Repeat the entries in full. Each line must match exactly.

### MATERIAL FOR THIS EXERCISE

=====

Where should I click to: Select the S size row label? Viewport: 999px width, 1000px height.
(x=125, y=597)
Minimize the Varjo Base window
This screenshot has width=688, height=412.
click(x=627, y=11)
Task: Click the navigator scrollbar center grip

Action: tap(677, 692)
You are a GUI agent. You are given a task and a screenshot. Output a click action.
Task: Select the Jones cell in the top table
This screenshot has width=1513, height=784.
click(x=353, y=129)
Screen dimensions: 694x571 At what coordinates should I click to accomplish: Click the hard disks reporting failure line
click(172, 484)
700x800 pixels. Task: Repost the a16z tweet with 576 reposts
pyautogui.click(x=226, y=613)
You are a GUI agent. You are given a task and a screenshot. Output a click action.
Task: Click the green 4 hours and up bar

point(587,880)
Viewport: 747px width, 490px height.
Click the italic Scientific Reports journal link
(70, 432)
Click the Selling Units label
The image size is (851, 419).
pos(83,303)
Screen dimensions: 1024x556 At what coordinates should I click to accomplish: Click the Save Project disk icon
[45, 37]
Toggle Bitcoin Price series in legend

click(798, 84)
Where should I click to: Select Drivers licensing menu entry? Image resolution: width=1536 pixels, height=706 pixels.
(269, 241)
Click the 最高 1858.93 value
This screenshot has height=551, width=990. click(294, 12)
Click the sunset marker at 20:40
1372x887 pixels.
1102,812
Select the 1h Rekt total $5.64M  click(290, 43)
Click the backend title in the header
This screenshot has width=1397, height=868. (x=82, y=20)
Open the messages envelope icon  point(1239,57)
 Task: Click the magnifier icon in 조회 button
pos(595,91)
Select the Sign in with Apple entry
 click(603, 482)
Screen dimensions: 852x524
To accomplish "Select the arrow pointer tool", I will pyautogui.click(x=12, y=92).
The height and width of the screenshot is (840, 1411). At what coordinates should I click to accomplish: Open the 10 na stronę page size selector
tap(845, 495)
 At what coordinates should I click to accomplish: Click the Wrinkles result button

=====

### COMPLETED TASK
Where should I click to: Select the S size row label? Viewport: 999px width, 1000px height.
(x=125, y=597)
Minimize the Varjo Base window
This screenshot has width=688, height=412.
click(x=627, y=11)
Task: Click the navigator scrollbar center grip

Action: tap(677, 692)
You are a GUI agent. You are given a task and a screenshot. Output a click action.
Task: Select the Jones cell in the top table
This screenshot has width=1513, height=784.
click(x=353, y=129)
Screen dimensions: 694x571 At what coordinates should I click to accomplish: Click the hard disks reporting failure line
click(172, 484)
700x800 pixels. Task: Repost the a16z tweet with 576 reposts
pyautogui.click(x=226, y=613)
You are a GUI agent. You are given a task and a screenshot. Output a click action.
Task: Click the green 4 hours and up bar

point(587,880)
Viewport: 747px width, 490px height.
Click the italic Scientific Reports journal link
(70, 432)
Click the Selling Units label
The image size is (851, 419).
pos(83,303)
Screen dimensions: 1024x556 At what coordinates should I click to accomplish: Click the Save Project disk icon
[45, 37]
Toggle Bitcoin Price series in legend

click(798, 84)
Where should I click to: Select Drivers licensing menu entry? Image resolution: width=1536 pixels, height=706 pixels.
(269, 241)
Click the 最高 1858.93 value
This screenshot has height=551, width=990. click(294, 12)
Click the sunset marker at 20:40
1372x887 pixels.
1102,812
Select the 1h Rekt total $5.64M  click(290, 43)
Click the backend title in the header
This screenshot has width=1397, height=868. (x=82, y=20)
Open the messages envelope icon  point(1239,57)
 Task: Click the magnifier icon in 조회 button
pos(595,91)
Select the Sign in with Apple entry
 click(603, 482)
Screen dimensions: 852x524
To accomplish "Select the arrow pointer tool", I will pyautogui.click(x=12, y=92).
The height and width of the screenshot is (840, 1411). At what coordinates should I click to accomplish: Open the 10 na stronę page size selector
tap(845, 495)
 At what coordinates should I click to accomplish: Click the Wrinkles result button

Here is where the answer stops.